Towards a Perron--Frobenius Theory for Eventually Positive Operators

TL;DR

This paper extends Perron--Frobenius spectral theory to infinite-dimensional operators that become positive after some power, establishing key spectral properties and distinctions among various notions of eventual positivity.

Contribution

It introduces multiple notions of eventual positivity in infinite dimensions and proves Perron--Frobenius type results without requiring compactness.

Findings

Spectral radius lies in the spectrum of eventually positive operators.

Conditions are provided for the spectral radius to be a positive eigenvalue.
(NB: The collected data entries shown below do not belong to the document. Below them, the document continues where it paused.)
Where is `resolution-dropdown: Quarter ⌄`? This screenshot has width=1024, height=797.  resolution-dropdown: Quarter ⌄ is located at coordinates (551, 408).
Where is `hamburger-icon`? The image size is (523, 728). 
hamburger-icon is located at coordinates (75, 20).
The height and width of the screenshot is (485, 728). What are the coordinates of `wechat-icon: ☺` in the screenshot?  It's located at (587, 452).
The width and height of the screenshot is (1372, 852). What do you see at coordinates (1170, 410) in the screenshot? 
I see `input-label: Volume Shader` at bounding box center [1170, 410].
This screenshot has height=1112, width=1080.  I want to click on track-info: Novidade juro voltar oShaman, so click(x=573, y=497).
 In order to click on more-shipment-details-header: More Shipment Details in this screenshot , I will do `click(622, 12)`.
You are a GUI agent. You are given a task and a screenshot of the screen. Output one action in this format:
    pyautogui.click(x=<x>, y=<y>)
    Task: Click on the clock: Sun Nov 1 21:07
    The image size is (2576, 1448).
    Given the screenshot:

Peripheral spectrum forms a cyclic set under general conditions.

Abstract

This article is a contribution to the spectral theory of so-called eventually positive operators, i.e.\ operators $T$ which may not be positive but whose powers $T^n$ become positive for large enough $n$. While the spectral theory of such operators is well understood in finite dimensions, the infinite dimensional case has received much less attention in the literature. We show that several sensible notions of "eventual positivity" can be defined in the infinite dimensional setting, and in contrast to the finite dimensional case those notions do not in general coincide. We then prove a variety of typical Perron--Frobenius type results: we show that the spectral radius of an eventually positive operator is contained in the spectrum; we give sufficient conditions for the spectral radius to be an eigenvalue admitting a positive eigenvector; and we show that the peripheral spectrum of an eventually positive operator is a cyclic set under quite general assumptions. All our results are formulated for operators on Banach lattices, and many of them do not impose any compactness assumptions on the operator.